WORK REQUIRED -
Reproduce only what runs from the line containing "Given: Open the" to the line containing "You are a computer-use agent." in the records below, inclusive. Keep it exact, and keep the pictures out.

[DATASET EXCERPTS — start]

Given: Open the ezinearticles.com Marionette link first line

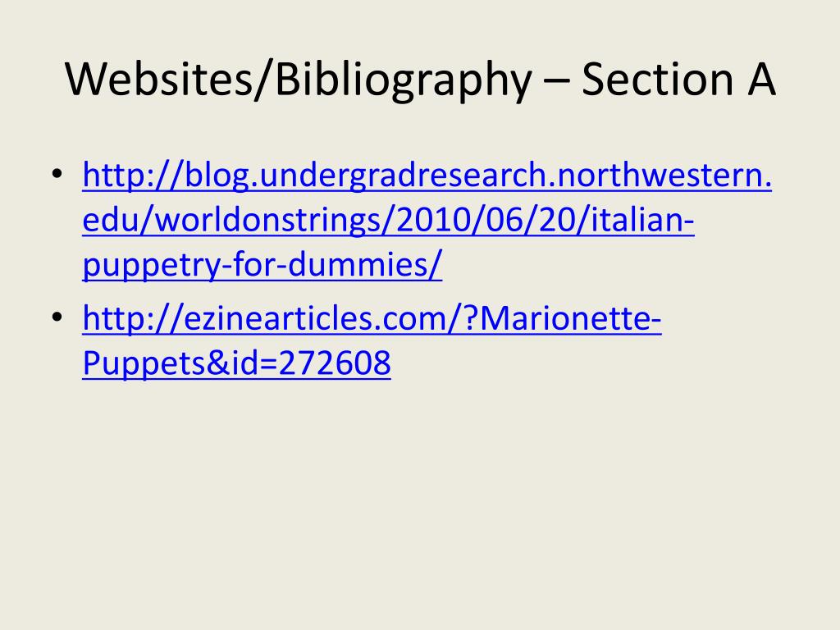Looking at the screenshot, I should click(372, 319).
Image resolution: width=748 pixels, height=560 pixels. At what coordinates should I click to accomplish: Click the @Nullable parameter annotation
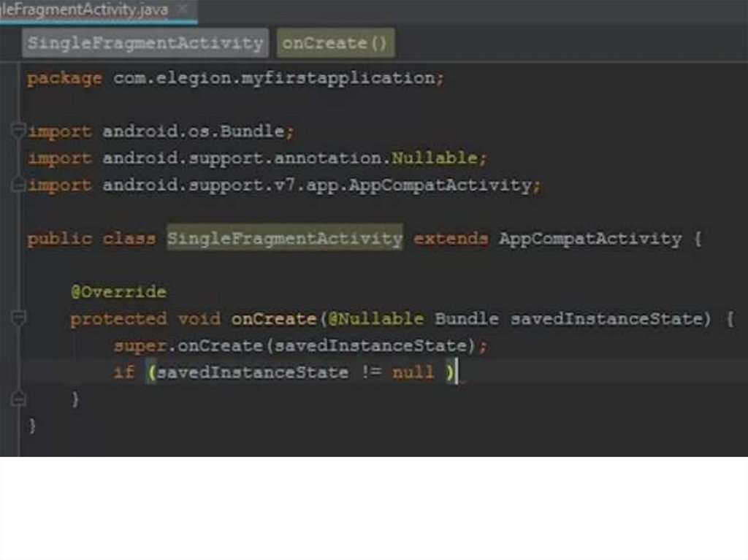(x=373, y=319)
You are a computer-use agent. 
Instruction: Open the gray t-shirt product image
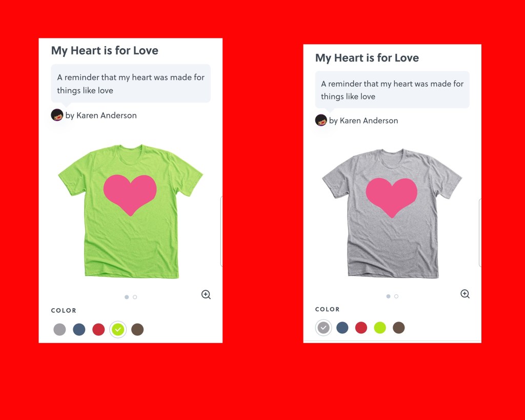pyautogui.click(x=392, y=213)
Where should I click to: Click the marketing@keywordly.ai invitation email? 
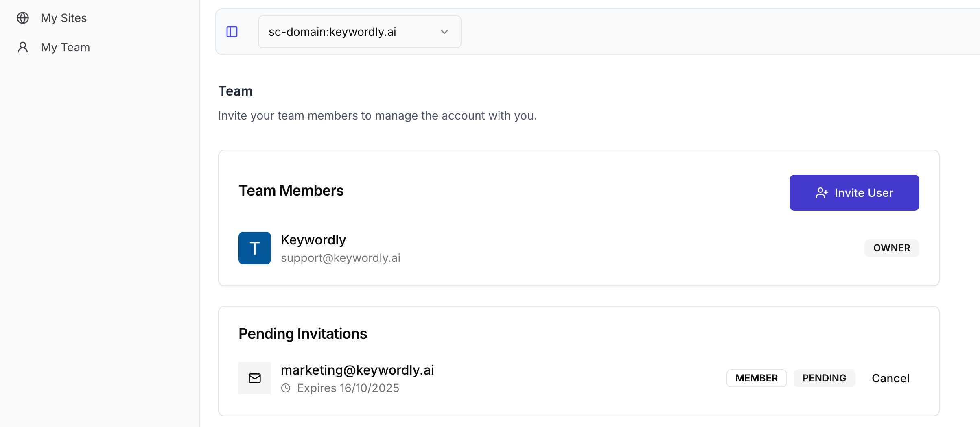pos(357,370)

[DATASET EXCERPTS — finish]
[DATASET EXCERPTS — start]

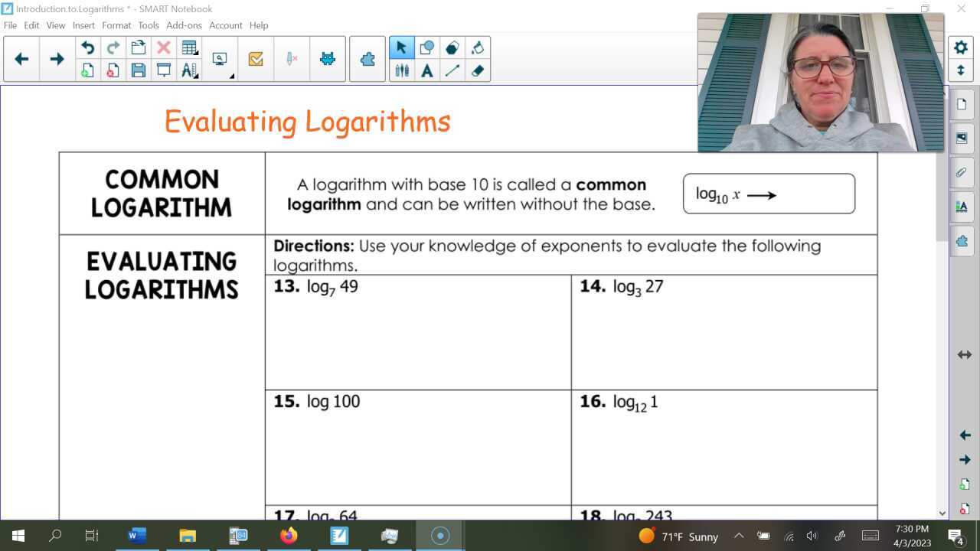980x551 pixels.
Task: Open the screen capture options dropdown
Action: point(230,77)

[DATASET EXCERPTS — finish]

SOLUTION TO THE PROBLEM -
Given: Open the ezinearticles.com Marionette link first line

Looking at the screenshot, I should click(372, 319).
Image resolution: width=748 pixels, height=560 pixels. At what coordinates should I click to accomplish: Click the @Nullable parameter annotation
(x=373, y=319)
You are a computer-use agent. 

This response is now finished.